Случалось, на старых брёвнах говаривали бывалые старики про разные земли, кому где довелось побывать или про то слышать, и вот в такие вечера Касьян, отрешаясь от своих дел и забот, вспоминал, что кроме русской земли есть ещё где-то и иные народы, о которых на другой день при солнечном свете сразу же и забывалось и больше не помнилось. И если бы теперь оторвать Касьяна от косьбы и спросить, в какой стороне должны быть, к примеру, китайцы и в какой турки, — Касьян досадливо б отмахнулся: «Делать, что ли, окромя нечего, как думать про это». И опять с размашистой звенью принялся бы ходить косой.
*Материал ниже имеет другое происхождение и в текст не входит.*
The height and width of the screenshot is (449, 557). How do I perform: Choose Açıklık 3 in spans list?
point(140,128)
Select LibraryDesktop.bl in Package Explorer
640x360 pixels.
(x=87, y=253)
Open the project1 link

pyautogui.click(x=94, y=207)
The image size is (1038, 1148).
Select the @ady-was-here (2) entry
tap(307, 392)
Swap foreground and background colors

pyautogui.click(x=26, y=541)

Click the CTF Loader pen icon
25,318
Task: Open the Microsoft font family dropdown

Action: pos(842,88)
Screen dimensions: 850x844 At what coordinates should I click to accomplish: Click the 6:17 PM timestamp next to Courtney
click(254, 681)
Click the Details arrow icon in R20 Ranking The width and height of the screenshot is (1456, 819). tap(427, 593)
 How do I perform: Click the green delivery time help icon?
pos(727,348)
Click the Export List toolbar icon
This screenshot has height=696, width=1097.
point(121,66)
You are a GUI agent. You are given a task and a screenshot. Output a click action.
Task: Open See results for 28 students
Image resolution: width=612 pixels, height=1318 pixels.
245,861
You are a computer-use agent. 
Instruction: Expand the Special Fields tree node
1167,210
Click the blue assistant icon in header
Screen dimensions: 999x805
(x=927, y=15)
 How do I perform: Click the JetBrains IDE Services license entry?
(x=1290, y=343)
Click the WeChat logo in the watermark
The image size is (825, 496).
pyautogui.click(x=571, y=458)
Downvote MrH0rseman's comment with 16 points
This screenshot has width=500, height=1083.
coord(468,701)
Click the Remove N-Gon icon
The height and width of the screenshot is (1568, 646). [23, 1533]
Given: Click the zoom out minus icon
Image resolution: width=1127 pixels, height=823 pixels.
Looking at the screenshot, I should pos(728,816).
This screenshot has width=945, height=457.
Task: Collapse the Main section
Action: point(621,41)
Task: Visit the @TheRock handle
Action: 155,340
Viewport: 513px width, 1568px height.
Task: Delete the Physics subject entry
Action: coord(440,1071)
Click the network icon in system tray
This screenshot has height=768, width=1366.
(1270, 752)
За три года солдатчины Касьян попривык к сапогам и, вернувшись, больше не носил лаптей, но всегда плёл свежую пару к Петрову дню, к покосам. И теперь, обутый в новые невесомые лапотки, обшорканные о травяную стерню до восковой желтизны и глянцевитости, с лёгкой радостью в ногах притопывал за косой, выпростав из штанов свежую выстиранную косоворотку. Да и всё его крепкое и ладное тело, взбодрённое утренней колкой свежестью, ощущением воли, лугового простора, неспешным возгоранием долгого погожего дня, азартно возбуждённое праздничной работой, коей всегда считалась исконно желанная сенокосная пора, ожидаемая пуще самых хлебных зажинков, — каждый мускул, каждая жилка, даже поднывающее натруженное плечо сочились этой радостью и нетерпеливым желанием чёрт знает чего перевернуть и наворочать.

Солнце тем временем вон как оторвалось от леса, кругов этак на пятнадцать, поменело, налилось белой калёной ярью. Глядит Касьян: забродили мужички, один за другим потянулись кто к припасённым кувшинам, кто к лесным бочажкам. Касьян и сам всё ещё задирал подол рубахи, чтобы обтереть пот, сочившийся сквозь брови, едуче заливавший глаза. И вот уже и он не выдержал, торчком занозил косьё в землю и, на ходу стаскивая мокрую липучую рубаху, побрёл к недалёкой горушке, из-под которой, таясь в лопушистом копытнике, бил светлый бормотун-ключик. Разгорнув лопушьё и припав на четвереньки, Касьян то принимался хватать обжигающую струйку, упруго хлеставшую из травяной дудочки, из обрезка борщевня, то подставлял под неё шершавое, в рыжеватой поросли лицо и даже пытался подсунуть под дудку макушку, а утолив жажду, пригоршнями наплескал себе на спину и, замерев, невольно перестав дышать, перемогая остуду, остро прорезавшую тело между сдвинутых вместе лопаток, мученически стонал, гудел всем напряжённым нутром, стоя, как зверь, на четвереньках у подножия горушки. И было потом радостно и обновлённо сидеть нагишом на тёплом бугре, неспешно ладить самокрутку и так же неспешно поглядывать по сторонам.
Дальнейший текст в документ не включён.